The Army aspires to deploy a global enterprise e-mail system accessible from anywhere in the world with a single-sign-on account.

If the Army’s LandWarNet 2009 Conference last month left a single lasting impression, it was the overarching urgency the Army faces in delivering on its vision for a centralized, fully functioning global network that can support the Army’s expeditionary forces and its partners.

That’s in part because of how much is riding on that vision and in part because of how much is involved in getting the job done.

A case in point is the Army’s goal of deploying a new global enterprise e-mail system accessible from anywhere in the world with a single-sign-on account.

The project involves developing a full complement of highly secure messaging, calendar, collaboration and other e-mail functions, including a sophisticated directory exchange service. In addition, the Army wants a system that would give users a dedicated e-mail address that would last throughout a soldier’s career.

Moreover, because the Army is in a better position than other services to develop a large-scale, global enterprise e-mail system, it has been tasked with taking the lead for a design that will likely serve the entire Defense Department.

So the new system must function with all common DOD user devices; work in unclassified, secret, top-secret and top-secret secure compartmented information user environments; and support Common Access Card authentication and other security standards.

To its credit, the Army is exploring how the entire system might be set up and managed by commercial suppliers — a welcome departure from the epic internal engineering programs of the past. A request for information has just been completed, and a request for proposals is due before the end of this year.

Few would disagree that the current practice of Army installations hosting and supporting their own e-mail exchanges is seriously outmoded.

Ironically, it was that archaic practice that helped fuel the enormous success of the Army’s Web portal, Army Knowledge Online. Today, some 2.5 million users routinely share information, pictures and messages with one another and their families from across the globe.

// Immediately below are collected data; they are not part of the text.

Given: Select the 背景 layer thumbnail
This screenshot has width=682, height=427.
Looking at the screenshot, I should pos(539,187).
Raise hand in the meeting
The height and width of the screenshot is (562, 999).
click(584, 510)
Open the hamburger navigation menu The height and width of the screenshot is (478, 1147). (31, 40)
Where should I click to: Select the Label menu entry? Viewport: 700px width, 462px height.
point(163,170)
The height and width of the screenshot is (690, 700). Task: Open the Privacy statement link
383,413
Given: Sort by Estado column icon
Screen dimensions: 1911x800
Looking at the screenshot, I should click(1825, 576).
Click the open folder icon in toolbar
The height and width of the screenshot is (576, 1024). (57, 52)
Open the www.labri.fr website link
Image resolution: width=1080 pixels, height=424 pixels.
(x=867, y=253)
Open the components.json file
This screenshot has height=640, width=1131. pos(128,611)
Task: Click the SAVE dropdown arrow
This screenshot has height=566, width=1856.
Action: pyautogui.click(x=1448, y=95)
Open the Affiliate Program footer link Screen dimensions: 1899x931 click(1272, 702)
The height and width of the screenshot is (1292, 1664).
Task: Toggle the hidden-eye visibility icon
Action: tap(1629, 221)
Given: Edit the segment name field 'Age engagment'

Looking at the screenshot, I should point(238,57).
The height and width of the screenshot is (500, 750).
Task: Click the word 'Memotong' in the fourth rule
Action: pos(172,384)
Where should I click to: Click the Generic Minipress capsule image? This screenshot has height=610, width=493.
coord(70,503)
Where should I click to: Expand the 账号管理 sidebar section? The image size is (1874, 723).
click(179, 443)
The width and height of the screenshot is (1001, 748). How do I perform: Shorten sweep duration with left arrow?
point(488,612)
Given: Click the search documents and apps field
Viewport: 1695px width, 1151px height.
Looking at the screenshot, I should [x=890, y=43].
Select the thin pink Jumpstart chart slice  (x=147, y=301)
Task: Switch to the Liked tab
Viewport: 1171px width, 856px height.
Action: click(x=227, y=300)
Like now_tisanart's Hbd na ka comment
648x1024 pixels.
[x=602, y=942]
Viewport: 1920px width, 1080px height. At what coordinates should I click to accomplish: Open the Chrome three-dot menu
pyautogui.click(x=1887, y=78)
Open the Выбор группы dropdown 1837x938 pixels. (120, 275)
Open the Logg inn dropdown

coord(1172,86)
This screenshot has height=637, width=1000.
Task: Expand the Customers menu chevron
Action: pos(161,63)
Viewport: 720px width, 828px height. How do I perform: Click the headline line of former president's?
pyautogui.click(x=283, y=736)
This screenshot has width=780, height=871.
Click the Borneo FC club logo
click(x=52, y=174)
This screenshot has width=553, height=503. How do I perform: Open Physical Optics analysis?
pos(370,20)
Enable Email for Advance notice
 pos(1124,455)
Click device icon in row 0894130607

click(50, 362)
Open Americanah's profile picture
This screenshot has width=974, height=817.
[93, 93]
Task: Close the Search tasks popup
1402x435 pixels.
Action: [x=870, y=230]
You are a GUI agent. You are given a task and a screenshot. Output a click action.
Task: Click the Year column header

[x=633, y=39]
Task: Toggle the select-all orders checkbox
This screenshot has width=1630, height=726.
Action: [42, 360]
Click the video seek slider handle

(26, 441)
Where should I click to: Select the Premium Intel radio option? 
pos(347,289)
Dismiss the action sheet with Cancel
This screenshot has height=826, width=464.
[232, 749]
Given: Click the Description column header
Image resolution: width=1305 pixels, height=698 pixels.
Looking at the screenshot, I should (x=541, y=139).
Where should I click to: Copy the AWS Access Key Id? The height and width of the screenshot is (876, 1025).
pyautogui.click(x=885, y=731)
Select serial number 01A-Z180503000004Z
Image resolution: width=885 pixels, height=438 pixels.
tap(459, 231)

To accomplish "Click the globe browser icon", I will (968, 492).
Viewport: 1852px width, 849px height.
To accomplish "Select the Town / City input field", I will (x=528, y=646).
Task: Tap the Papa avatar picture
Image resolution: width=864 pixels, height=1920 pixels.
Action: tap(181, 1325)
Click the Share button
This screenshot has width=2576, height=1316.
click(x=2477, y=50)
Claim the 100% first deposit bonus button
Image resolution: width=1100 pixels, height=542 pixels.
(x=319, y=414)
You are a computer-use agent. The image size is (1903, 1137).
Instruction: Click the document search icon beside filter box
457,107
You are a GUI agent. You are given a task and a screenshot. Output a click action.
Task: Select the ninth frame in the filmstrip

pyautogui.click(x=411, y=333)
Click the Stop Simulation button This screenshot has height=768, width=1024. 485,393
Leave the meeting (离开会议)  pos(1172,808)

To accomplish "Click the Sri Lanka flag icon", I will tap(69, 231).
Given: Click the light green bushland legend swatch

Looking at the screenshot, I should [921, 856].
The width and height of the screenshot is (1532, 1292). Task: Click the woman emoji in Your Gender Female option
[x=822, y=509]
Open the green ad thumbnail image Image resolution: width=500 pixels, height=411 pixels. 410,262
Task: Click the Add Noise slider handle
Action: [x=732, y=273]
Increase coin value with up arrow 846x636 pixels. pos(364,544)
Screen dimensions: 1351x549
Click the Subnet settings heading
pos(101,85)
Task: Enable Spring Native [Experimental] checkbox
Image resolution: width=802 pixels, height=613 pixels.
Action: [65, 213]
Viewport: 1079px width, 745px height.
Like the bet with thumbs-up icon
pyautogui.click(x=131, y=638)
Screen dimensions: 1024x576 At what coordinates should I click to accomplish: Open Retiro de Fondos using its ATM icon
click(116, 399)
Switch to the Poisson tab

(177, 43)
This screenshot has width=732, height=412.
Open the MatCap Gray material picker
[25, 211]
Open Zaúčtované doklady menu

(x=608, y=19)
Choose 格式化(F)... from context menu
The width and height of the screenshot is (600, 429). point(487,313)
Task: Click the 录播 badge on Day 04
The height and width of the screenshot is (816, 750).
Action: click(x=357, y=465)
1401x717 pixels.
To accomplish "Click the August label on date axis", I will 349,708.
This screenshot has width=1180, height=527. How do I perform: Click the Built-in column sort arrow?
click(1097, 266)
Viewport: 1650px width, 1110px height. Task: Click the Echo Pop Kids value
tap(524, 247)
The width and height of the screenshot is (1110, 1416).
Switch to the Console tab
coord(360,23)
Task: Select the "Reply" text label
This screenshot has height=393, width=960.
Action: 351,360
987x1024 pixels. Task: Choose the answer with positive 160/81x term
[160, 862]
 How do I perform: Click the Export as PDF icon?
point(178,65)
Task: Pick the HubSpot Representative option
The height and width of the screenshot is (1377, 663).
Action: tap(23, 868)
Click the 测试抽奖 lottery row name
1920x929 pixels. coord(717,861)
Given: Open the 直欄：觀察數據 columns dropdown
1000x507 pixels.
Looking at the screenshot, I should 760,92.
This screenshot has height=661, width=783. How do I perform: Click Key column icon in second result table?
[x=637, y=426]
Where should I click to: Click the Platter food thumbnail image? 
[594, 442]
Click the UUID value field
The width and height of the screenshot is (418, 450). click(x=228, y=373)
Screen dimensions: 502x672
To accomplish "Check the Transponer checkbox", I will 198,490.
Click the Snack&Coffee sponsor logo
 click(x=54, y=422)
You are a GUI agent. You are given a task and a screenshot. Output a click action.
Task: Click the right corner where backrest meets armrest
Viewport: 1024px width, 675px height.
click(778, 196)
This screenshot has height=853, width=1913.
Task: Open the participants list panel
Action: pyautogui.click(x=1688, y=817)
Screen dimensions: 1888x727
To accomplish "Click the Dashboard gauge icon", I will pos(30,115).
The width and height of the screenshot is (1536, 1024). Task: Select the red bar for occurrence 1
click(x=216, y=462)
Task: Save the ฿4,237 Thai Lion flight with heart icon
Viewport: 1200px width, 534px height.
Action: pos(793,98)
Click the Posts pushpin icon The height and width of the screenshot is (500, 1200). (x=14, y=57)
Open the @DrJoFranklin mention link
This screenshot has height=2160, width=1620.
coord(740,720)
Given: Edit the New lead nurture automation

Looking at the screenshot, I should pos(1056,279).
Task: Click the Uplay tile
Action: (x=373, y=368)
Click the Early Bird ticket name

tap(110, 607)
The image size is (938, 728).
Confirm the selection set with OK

Unfortunately, AKO can’t readily support many of the capabilities the Army needs, especially at the brigade level, where regular network disconnections require more sophisticated systems.

And even if it could, the reality is, the Army has a huge investment tied up in software licenses and other embedded costs that will take time to unravel.

Add to all that the need to reroute and establish new e-mail accounts for thousands of individuals slated to make Base Realignment and Closure moves next year, and one gets a small glimpse of the complexity of the task — and the stakes involved — in trying build a global network.